Data to use:
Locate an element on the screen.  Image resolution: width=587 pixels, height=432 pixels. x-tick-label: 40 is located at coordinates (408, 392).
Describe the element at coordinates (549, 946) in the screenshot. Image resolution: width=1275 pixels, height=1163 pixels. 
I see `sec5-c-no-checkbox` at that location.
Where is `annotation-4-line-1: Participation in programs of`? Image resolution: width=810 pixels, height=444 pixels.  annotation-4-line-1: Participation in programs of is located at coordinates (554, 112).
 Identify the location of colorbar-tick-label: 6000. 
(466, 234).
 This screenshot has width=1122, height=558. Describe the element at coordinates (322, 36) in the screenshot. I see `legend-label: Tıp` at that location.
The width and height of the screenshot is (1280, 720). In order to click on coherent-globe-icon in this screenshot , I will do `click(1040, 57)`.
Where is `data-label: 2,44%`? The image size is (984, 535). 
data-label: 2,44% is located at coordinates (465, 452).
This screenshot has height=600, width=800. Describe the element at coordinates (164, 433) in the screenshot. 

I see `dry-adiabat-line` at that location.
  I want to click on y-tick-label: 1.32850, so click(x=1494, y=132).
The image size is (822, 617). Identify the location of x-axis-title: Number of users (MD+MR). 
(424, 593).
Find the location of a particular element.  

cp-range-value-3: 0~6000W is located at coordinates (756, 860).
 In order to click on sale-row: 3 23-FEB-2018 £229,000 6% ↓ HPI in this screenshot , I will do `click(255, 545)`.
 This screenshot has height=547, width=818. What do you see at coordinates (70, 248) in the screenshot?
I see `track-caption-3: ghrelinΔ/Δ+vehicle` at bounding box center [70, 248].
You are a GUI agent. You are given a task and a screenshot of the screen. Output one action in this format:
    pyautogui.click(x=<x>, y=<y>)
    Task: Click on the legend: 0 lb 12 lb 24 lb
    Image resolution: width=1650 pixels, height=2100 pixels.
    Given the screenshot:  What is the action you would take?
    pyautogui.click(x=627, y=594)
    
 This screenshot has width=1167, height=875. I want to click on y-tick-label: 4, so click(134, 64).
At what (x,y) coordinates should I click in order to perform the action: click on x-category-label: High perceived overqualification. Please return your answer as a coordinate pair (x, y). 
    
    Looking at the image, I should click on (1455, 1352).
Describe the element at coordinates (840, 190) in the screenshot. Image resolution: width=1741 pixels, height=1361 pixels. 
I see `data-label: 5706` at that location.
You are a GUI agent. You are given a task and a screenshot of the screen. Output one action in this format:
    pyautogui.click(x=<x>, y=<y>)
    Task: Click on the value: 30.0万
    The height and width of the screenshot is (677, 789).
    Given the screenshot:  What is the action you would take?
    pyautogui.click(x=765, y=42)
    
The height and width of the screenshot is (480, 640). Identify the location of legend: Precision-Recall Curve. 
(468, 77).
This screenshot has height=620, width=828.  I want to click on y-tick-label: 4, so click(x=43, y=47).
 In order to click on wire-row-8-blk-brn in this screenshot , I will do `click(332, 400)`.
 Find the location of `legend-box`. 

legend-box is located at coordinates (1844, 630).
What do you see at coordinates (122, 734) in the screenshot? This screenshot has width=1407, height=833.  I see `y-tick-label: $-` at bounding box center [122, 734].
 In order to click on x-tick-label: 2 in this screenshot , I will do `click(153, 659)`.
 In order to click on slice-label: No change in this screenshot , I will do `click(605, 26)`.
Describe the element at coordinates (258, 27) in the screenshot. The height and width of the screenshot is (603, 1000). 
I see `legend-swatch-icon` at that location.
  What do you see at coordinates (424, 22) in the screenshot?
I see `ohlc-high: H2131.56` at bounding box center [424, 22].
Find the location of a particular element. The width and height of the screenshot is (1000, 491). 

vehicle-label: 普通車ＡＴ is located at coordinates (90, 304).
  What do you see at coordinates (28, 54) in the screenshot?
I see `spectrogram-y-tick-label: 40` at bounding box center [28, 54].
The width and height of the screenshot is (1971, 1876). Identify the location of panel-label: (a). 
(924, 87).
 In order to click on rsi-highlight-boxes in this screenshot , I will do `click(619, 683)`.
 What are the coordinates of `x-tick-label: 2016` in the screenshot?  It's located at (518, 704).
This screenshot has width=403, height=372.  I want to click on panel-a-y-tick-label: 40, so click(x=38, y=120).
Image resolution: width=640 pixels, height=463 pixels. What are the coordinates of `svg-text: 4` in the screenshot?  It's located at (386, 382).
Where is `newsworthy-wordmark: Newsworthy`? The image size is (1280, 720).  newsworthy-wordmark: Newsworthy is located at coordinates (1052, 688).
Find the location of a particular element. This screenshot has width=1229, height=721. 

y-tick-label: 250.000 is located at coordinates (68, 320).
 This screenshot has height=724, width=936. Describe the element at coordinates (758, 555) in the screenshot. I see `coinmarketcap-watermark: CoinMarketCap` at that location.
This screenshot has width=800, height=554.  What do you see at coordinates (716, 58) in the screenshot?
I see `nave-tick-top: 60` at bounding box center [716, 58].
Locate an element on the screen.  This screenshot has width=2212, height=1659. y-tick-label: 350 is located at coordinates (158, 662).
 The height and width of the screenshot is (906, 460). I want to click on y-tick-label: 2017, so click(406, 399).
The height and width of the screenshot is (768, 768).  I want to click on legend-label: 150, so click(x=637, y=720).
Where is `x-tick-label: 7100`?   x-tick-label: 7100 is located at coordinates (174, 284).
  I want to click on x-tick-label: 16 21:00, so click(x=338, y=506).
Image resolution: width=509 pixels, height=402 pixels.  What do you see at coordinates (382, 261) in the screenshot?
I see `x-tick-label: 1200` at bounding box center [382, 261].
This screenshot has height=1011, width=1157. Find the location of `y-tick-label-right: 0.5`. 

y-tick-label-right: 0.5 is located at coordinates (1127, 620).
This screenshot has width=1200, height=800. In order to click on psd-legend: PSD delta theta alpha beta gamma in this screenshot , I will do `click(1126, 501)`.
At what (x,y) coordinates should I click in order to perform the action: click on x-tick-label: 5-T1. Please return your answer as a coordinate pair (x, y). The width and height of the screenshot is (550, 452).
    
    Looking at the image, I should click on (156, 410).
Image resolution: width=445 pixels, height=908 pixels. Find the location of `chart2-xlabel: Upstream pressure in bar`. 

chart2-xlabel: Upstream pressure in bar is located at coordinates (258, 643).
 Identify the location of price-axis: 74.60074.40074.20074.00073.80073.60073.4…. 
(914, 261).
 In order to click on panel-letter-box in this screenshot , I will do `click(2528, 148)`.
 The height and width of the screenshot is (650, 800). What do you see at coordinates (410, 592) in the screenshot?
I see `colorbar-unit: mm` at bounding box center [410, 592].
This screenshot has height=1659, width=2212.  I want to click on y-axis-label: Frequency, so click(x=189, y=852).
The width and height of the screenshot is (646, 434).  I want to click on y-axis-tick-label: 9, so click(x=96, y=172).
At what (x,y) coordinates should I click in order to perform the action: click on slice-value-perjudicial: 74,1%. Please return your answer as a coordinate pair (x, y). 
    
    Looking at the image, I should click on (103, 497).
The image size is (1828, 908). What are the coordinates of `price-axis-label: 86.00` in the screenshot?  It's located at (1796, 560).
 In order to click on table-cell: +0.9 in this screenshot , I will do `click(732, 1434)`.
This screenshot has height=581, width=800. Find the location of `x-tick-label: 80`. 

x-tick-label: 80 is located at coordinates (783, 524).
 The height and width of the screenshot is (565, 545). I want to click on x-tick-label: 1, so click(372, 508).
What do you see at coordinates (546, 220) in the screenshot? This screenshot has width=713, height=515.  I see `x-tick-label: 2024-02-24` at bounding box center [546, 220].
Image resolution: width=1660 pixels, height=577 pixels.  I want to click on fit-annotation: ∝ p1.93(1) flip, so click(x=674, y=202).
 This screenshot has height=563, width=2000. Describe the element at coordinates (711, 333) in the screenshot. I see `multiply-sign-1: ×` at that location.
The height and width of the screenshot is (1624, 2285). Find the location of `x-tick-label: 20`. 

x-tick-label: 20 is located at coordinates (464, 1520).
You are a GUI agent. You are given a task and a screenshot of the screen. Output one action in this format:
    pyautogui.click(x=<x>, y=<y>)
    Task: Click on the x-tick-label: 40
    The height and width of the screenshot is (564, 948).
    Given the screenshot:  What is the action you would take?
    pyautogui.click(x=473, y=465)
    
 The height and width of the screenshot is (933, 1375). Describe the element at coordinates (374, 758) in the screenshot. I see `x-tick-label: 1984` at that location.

What you have to do:
In the material, rewrite everything from the line containing "This screenshot has width=1200, height=800." down to the line containing "center [410, 592].", changing "Identify the location" to "Find the position" and leaving everything else the same.

Completed task:
This screenshot has width=1200, height=800. In order to click on psd-legend: PSD delta theta alpha beta gamma in this screenshot , I will do `click(1126, 501)`.
At what (x,y) coordinates should I click in order to perform the action: click on x-tick-label: 5-T1. Please return your answer as a coordinate pair (x, y). The width and height of the screenshot is (550, 452).
    
    Looking at the image, I should click on (156, 410).
Image resolution: width=445 pixels, height=908 pixels. Find the location of `chart2-xlabel: Upstream pressure in bar`. 

chart2-xlabel: Upstream pressure in bar is located at coordinates (258, 643).
 Find the position of price-axis: 74.60074.40074.20074.00073.80073.60073.4…. 
(914, 261).
 In order to click on panel-letter-box in this screenshot , I will do `click(2528, 148)`.
 The height and width of the screenshot is (650, 800). What do you see at coordinates (410, 592) in the screenshot?
I see `colorbar-unit: mm` at bounding box center [410, 592].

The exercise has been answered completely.